Time to measure off platform: Why your Meta ads are underperforming and how to fix them – Sparro
Australia’s largest digital indie shop Sparro has run the numbers on Facebook spend and found the true impact of Apple’s moves on measurement. Brands are maxing on remarketing and getting no new reach. Time to change tack, says co-founder and partner, Cameron Bryant.
Apple iOS 14 kneecapped Meta’s ability to measure performance and its once-beloved granular audience targeting. Yet many marketers continue using the same tactics and struggle with the resulting poorer performance, increasing ad costs and a far lower reach.
But that’s not going to work out well and brands that have previously relied on the Meta algorithm to deliver their performance and a large chunk of their online revenue are now struggling.
Meta knows this is a concern too. Per Sheryl Sandberg, COO at Meta: “The changes to the ads landscape over the last year have caused significant disruptions to the ways many businesses advertise online”.
It’s only going to get worse. Meta CFO David Wehner notes, “We're also seeing incremental headwinds from iOS 15 and other regulatory changes”.
Meta’s cost per thousand (CPM) increased by 61 per cent YoY, reaching an average CPM of US $17.60, according to Insider. Locally, agencies have reported similar price inflation – and much higher in certain categories.
In Q1 this year, Sparro conducted its own study across Meta spenders, analysing some $2.5m in spend by 10 brands across categories including fashion, electronics, furniture, beauty and FMCG. We found that with decreased signals, companies were on average down 41 per cent on platform revenue (i.e conversion per the FB pixel) and some companies were close to 70 per cent down — especially those with historically larger AOV and longer purchase cycles. Across the businesses studied, most were spending the same or had increased investment.
It’s not a unique issue and Meta is more than aware of this. Per Wehner, “… longer term, we're rebuilding our ads stack to employ more machine learning and AI to be more effective at ads with less data. So we think we've got a response that we're building into the new environment, and we're optimistic about the future.”
No doubt Meta, the $500bn business (though falling fast) will find an answer. But in the meantime, here’s how to fix your underperformance.
What got us here won’t get us there
“We need a return of 8-10x ROI.” Sound familiar? Previously, Facebook could deliver these results. Now, many marketers are pushing their remarketing to the limit with huge frequencies and no new unique reach or audiences.
What’s often missed is the incrementality of ad spend. How much of this audience would have purchased the products anyway and what proportion of our audience is getting fed up with our ads and brand? So, it’s time to re-align, understand what Meta actually delivers via incrementality testing, and…
Take measurement off the platform
Like any platform, Meta knows the struggle with measurement once someone leaves its ecosystem. Wehner states that “medium term, we see the opportunity to move clients more towards on-site conversions. We're seeing a lot of success in things like Click-to-Messaging ads, lead gen ads and then a more nascent effort in shop ads.”
Keeping users on the platform allows for easier tracking for Meta.
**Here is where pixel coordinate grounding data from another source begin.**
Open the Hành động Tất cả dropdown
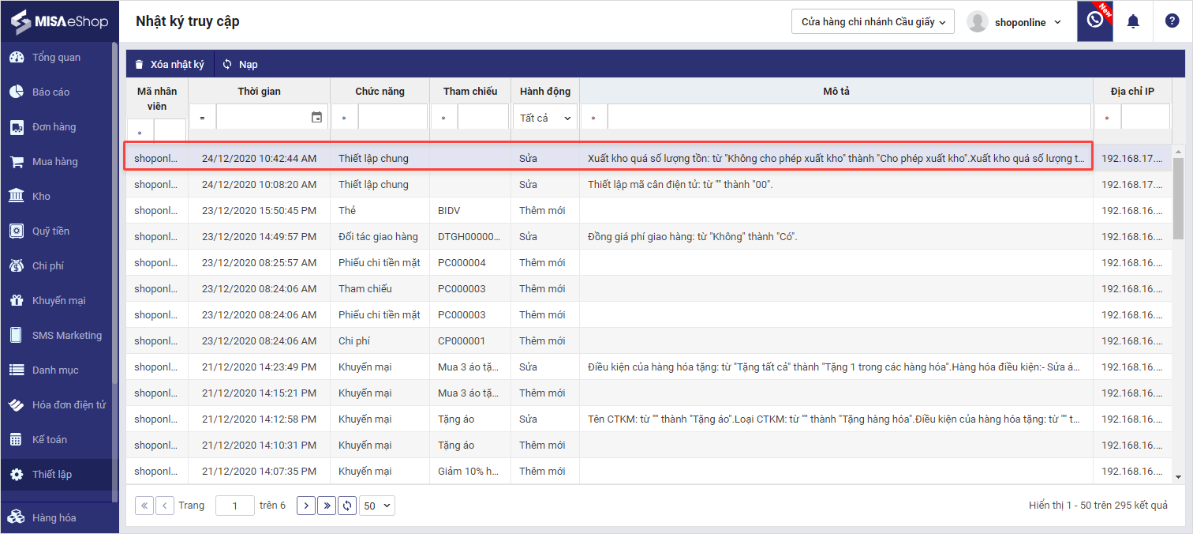1193x534 pixels. tap(545, 118)
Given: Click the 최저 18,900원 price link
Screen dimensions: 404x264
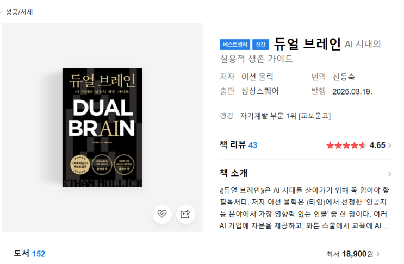Looking at the screenshot, I should click(x=350, y=254).
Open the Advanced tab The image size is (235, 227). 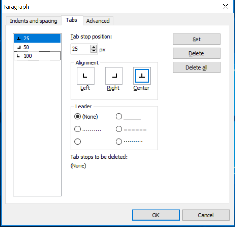point(98,21)
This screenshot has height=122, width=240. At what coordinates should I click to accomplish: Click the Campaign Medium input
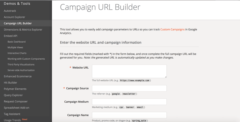[x=129, y=102]
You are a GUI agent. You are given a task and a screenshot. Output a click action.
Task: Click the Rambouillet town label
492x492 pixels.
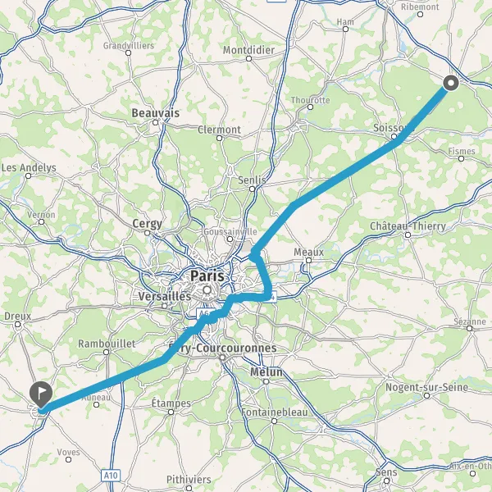point(107,344)
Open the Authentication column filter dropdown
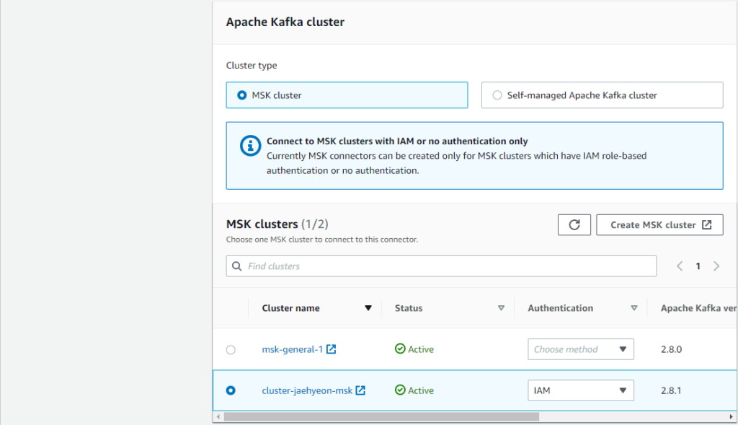Image resolution: width=738 pixels, height=425 pixels. point(635,307)
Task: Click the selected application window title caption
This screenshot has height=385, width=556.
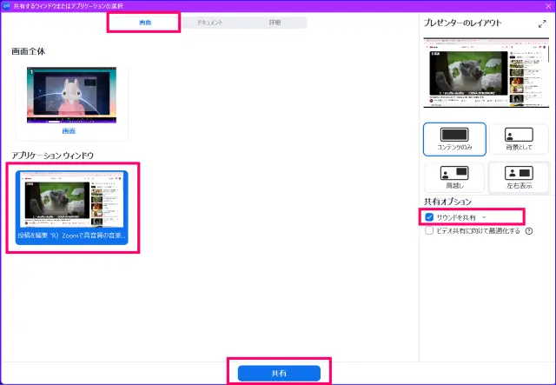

However, data-driven marketers need to take control of this measurement and own their attribution. Marketing should never be about platform metrics, but somehow we can get sucked into attempting to measure separate channels on the same metrics, regardless of their intention. More often than not, these metrics don’t correlate with your overall business performance.
If not already in place, it’s time to broaden your scope and look at your wider business performance from a first-party audience perspective. Then, you can start to uncover the incrementality of each dollar spent on Meta or any other platform. We think this is best done by incrementality testing, control trials and media mix modelling.
Use the platform for its intention
People use social media to check in on friends, view trends and be inspired. Stopping someone’s thumb scroll and getting their attention has always been difficult, but Facebook and Instagram also build brands and awareness. So, stop trying to convert on every ad, and look to build a brand that resonates.
Be creative
Choosing a female audience in-market for dresses and targeting with your product list isn’t very innovative, nor is it defensible. Be creative. Reels already make up more than 20 per cent of the time that people spend on Instagram. Video overall makes up 50 per cent of the time that people spend on Facebook, and Reels is growing quickly there as well.
Building social-first creative and understanding its nuances will lead to better engagement, increased brand awareness and, from off-platform measurement, stronger business performance.
De-risk channel-led strategies
Finally, don’t put all your eggs in one basket. Tracking, audiences and measurement are only getting more difficult. Spread your risk by building a testing framework, trying new channels and moving away from one or two channel silos.
Understanding where audiences are and where they’re moving — and speaking to them in the right way — builds a digital strategy that will steer your business through the next wave of marketing challenges and inevitable platform shifts.
Everybody is in the same boat, facing rising costs, labour squeezes, inflation hikes and supply chain challenges — with major changes coming down the track from both platforms and regulators. Against that backdrop, it’s more important than ever that we fully understand the performance of our digital media investments.
That means adapting how we invest, and changing what and how we measure.